Je recevais de plus en plus de demandes de consultations autour des difficultés scolaires. Et derrière elles, je retrouvais plus de problèmes d’ordre affectif que d’intelligence. Quand les enfants sont mal à l’école, on estime que c’est forcément un problème de mauvaise volonté. On leur dit "peut mieux faire" ou "travail insuffisant". Il y a aussi les avertissements, les reproches, les critiques parfois très personnalisées ou les punitions avec les devoirs. Je trouve incroyable qu’on soit puni en faisant du travail scolaire. Comme si ce travail était en soi une punition !

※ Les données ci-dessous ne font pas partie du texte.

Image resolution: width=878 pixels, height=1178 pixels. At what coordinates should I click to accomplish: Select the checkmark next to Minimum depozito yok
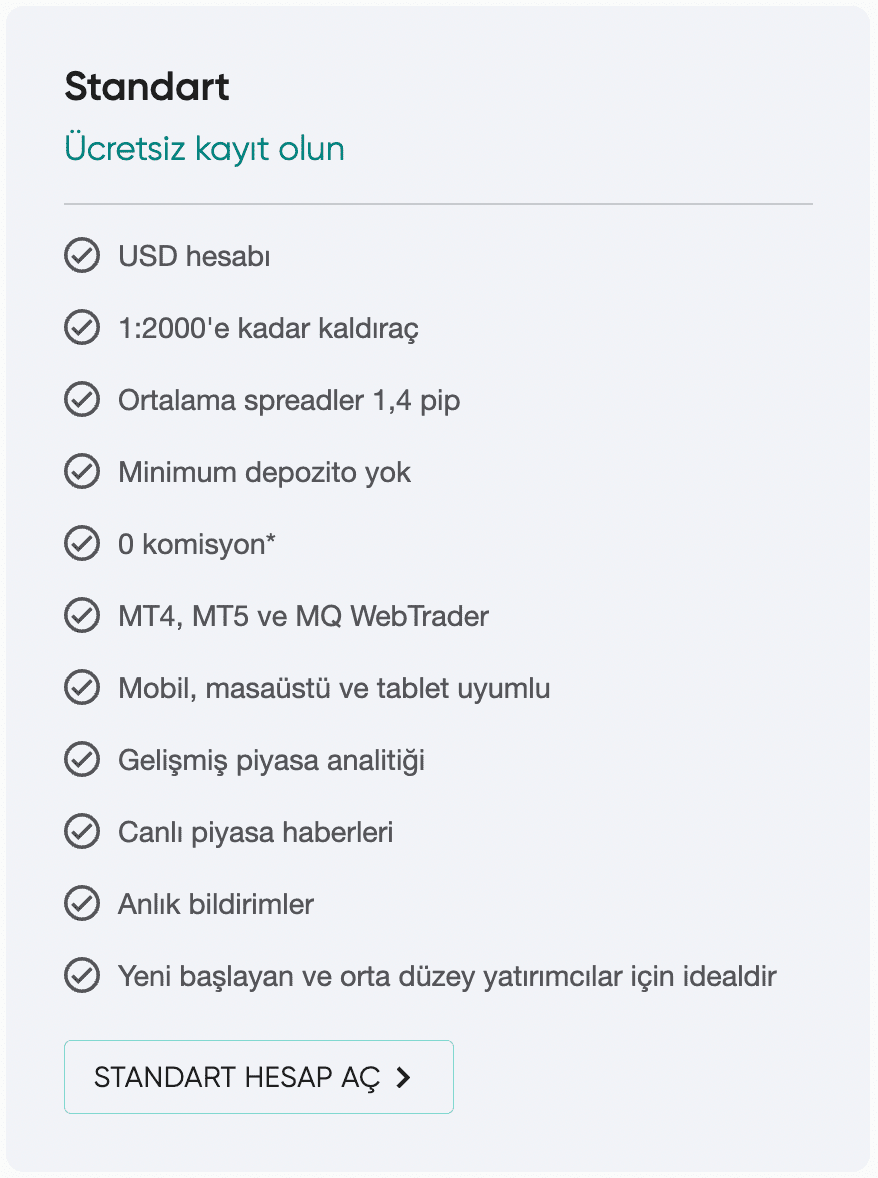click(x=82, y=472)
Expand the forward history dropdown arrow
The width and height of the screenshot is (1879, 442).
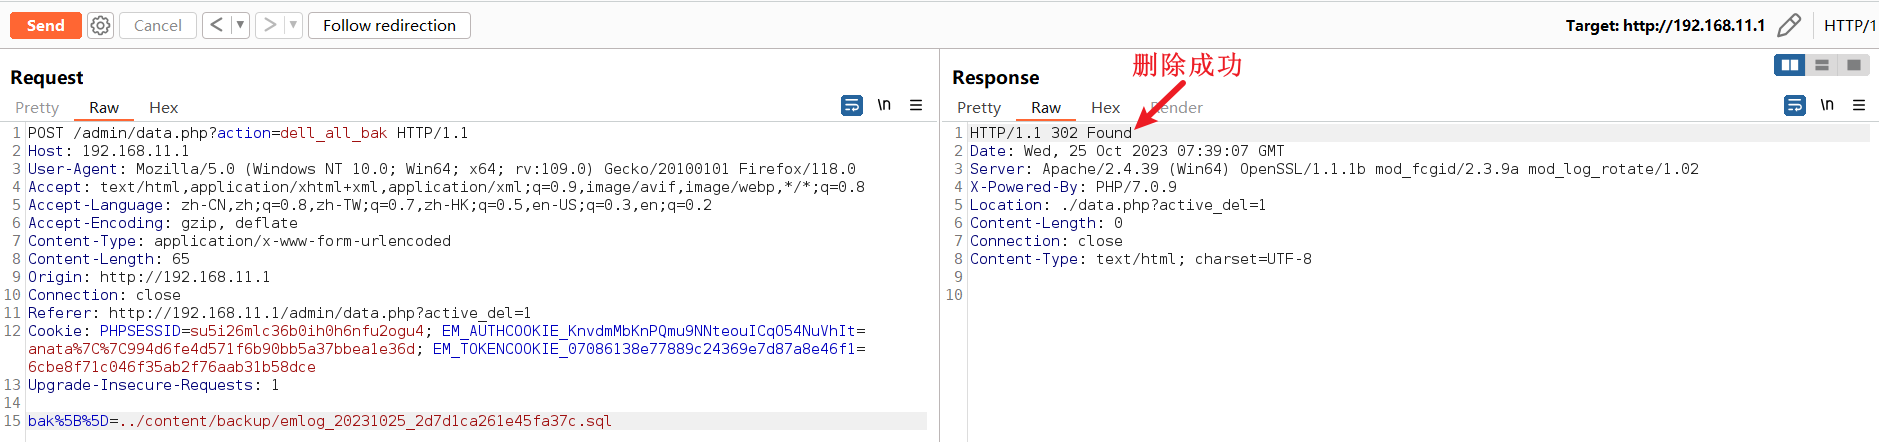click(293, 25)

La pression scolaire est contreproductive. Il me semble que les enfants souffrent de méthodes pédagogiques qui m’apparaissent assez régressives, archaïques, basées sur le reproche, la dévalorisation, les colles et l’esprit de compétition, qui n’a jamais été aussi important. Cet esprit se rajoute à ces méthodes et dégoûte de l’école les enfants, les collégiens et les lycéens. Il me semble qu’on y repère surtout ce qui fonctionne mal et qu’on est peu dans l’encouragement et la valorisation. On nage dans un pessimisme généralisé. Et le climat global est à l’attaque des parents par les professeurs et des professeurs par les parents.

Pensez-vous que l’école soit trop au centre de la relation parent-enfant, surtout à l’adolescence ?

 
Avec les adolescents, c’est parfois caricatural. Comme on ne sait plus de quoi parler avec eux, on parle d’école ! Le temps consacré au travail scolaire est de plus en plus important dans la relation parent-enfant. Elle n’est plus perçue comme un lieu d’émancipation et maintient le lien de dépendance avec les parents, ce qui nuit à la performance scolaire. Les parents s’occupent de l’école en y mettant toute leur inquiétude, au dépend d’un temps essentiel dans la relation parent-enfant, basé sur des activités communes, des échanges informels, affectueux. Ce temps de partage de valeurs avec les parents est pourtant essentiel pour apprendre à être soi-même et à se construire.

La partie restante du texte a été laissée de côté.